Au total, dix-neuf facteurs de risque sont examinés dans le rapport, et chacun est associé à un certain nombre d'actions préventives qui peuvent être prises. Par exemple : pour éviter l'exposition à de longues heures de travail, un accord peut être conclu sur les heures de travail maximales autorisées ; ou pour réduire l'exposition à la pollution de l'air sur le lieu de travail, le contrôle des poussières, la ventilation et l'utilisation d'équipements de protection individuelle sont recommandés. En substance, l'étude souligne la nécessité de «lieux de travail plus sains, plus sûrs, plus résilients et socialement équitables», ce qui peut être réalisé grâce au «rôle central de la promotion de la santé et des services de santé au travail».
De nouveaux modèles et systèmes d'emploi sont nécessaires
«Il est choquant que tant de personnes soient littéralement tuées par leur travail», a déclaré Tedros Adhanom Ghebreyesus, directeur général de l'Organisation Mondiale de la Santé. «Notre rapport est un signal d'alarme pour les pays et les entreprises, qui doivent améliorer et protéger la santé et la sécurité des travailleurs en honorant leurs engagements de fournir une couverture universelle des services de sécurité et de santé au travail». Maria Neira, directrice du département Environnement, changement climatique et santé de l'OMS, lui fait écho : «Ces presque 2 millions de décès prématurés auraient pu être évités.
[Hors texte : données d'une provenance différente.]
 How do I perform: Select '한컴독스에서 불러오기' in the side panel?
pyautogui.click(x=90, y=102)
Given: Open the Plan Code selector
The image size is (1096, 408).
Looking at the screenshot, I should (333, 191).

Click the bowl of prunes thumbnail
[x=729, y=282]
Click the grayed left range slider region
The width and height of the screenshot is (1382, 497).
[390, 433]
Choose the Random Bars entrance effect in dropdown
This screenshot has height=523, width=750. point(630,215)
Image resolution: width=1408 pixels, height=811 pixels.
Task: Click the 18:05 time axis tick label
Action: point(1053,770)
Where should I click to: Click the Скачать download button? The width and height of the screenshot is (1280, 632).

C'est une responsabilité partagée de veiller à ce qu'aucun travailleur ne soit laissé pour compte», a-t-elle ajouté. «Les gouvernements, les employeurs et les travailleurs peuvent tous prendre des mesures pour réduire l'exposition aux facteurs de risque sur le lieu de travail, notamment en introduisant des changements dans les schémas et systèmes professionnels», a conclu Guy Ryder, directeur général de l'OIT.